Lorsque nous avons l’expérience de l’ouverture du cœur au niveau spirituel, nous avons quelque chose d’éternel. L’invitation à la vie spirituelle, c’est l’ouverture de notre être à la présence divine ineffable qui rentre à l’intérieur de notre vie et nous structure, nous centre, nous rectifie, nous redresse, nous donne une colonne vertébrale. Dans ces moments, l’expérience de l’éternité est palpable.

Souvent, la quotidienneté est confuse, marécageuse, bourbeuse, nous sommes pleins d’affects, brouillés, nous ne sommes pas dans un état de justesse. Avec l’expérience spirituelle, nous sortons d’un espace où tout est brouillé pour rentrer dans quelque chose qui est clair, pur et lumineux et cela nous redresse intérieurement, nous savourons quelque chose de juste qui est hors du temps. Dans ces moments là nous pouvons avoir une petite idée de ce que veut dire « sortir de l’état de péché ». L’état de péché veut dire ne pas être dans l’axe, c’est ce qui se passe lorsque dans notre monde nous avons la vue brouillée et polluée par le trop d’affects et de passions qu’il y a dans l’existence et nous ne parvenons plus à sortir de cet état de confusion.

Au-delà de la morale

Cet état qualitatif où on voit apparaître la vie pure qui est une grâce et qui intervient dans notre vie, donne le sens de la véritable morale par delà le bien et le mal. Dans cet état, cela n’a pas de sens de dire que c’est bien parce que c’est  mieux que bien, c’est bouleversant, c’est étincelant, c’est fulgurant, ce n’est pas bien par opposition au mal, c’est quelque chose d‘autre, c’est par delà le bien et le mal. Cela ne veut pas dire n’avoir aucun discernement à propos de ce qui convient et de ce qui ne convient pas, mais cela nous situe au-delà.

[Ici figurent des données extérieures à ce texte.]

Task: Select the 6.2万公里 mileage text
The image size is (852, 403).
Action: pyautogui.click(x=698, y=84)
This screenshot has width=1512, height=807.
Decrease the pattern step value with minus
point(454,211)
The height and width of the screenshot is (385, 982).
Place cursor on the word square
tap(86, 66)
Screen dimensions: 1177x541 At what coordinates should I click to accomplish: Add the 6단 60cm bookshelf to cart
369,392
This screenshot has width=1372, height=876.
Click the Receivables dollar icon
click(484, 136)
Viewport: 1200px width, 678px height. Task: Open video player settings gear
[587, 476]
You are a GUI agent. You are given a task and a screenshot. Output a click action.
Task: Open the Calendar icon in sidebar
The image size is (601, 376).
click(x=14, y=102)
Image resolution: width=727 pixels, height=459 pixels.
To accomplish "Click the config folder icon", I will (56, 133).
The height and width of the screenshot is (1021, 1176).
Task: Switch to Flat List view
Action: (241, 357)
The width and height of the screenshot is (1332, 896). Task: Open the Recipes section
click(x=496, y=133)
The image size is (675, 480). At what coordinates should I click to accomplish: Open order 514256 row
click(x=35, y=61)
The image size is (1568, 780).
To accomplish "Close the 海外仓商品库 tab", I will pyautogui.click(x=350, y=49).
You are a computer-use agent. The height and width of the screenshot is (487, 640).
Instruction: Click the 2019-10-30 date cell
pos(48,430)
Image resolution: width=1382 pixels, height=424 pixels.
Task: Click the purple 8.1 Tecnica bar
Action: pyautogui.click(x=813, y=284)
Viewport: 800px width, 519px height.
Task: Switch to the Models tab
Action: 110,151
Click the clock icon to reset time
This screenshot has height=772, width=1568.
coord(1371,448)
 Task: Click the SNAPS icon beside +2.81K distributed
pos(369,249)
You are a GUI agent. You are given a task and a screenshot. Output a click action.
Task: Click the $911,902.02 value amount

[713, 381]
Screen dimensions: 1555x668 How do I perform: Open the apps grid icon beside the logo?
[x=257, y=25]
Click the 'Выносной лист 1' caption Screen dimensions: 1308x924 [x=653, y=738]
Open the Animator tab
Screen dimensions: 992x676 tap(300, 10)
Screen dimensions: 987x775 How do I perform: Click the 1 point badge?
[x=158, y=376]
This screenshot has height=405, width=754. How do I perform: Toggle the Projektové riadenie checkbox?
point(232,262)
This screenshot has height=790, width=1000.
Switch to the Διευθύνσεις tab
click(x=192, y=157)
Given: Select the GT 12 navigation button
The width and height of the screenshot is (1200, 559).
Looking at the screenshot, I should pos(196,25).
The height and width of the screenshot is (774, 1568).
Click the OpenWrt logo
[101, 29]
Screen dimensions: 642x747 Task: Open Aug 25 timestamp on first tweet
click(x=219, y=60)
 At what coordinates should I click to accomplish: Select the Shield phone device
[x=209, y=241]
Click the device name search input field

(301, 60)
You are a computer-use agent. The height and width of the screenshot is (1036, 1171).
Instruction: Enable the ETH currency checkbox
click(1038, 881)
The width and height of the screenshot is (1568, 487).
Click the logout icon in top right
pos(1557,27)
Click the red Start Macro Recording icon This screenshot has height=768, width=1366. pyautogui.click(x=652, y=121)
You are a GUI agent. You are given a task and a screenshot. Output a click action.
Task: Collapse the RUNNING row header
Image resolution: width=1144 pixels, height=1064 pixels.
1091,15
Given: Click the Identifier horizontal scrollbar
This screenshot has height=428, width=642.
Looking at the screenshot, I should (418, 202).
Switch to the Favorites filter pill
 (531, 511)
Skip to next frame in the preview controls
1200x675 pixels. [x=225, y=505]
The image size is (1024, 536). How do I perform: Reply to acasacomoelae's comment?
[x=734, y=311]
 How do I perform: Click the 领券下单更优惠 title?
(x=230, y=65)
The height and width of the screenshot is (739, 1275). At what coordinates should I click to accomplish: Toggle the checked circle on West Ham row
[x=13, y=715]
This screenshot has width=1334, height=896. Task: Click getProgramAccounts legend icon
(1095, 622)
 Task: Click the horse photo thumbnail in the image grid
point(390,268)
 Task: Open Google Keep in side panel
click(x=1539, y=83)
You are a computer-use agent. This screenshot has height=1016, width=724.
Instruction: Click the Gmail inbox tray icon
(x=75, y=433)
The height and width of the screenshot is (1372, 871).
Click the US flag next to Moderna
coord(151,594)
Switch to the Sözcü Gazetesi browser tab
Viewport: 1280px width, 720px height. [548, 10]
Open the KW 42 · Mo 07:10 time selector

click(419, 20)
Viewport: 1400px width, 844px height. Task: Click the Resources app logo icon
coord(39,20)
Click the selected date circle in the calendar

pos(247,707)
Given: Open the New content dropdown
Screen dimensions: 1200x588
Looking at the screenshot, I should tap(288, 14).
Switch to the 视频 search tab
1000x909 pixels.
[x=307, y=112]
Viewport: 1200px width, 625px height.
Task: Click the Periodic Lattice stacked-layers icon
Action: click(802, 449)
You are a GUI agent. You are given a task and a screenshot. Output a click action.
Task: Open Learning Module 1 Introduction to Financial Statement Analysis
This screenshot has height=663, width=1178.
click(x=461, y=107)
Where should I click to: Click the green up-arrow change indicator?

Il est faux de considérer que la morale est quelque chose d’extérieur que l’on applique comme une règle. L’exigence morale nous introduit dans le sérieux fondamental de l’existence où je n’applique plus la morale comme j’applique une règle mais il y a une osmose entre moi et la morale. Il en va de la morale comme de la musique, Mozart n’a pas fait de la musique, il a été la musique, Baudelaire a été la poésie, Vermeer a été la peinture. Tout ce qui s’est fait de beau de grand et de sublime, s’est fait à partir de cet état d’osmose qu’on peut appeler un état de communion.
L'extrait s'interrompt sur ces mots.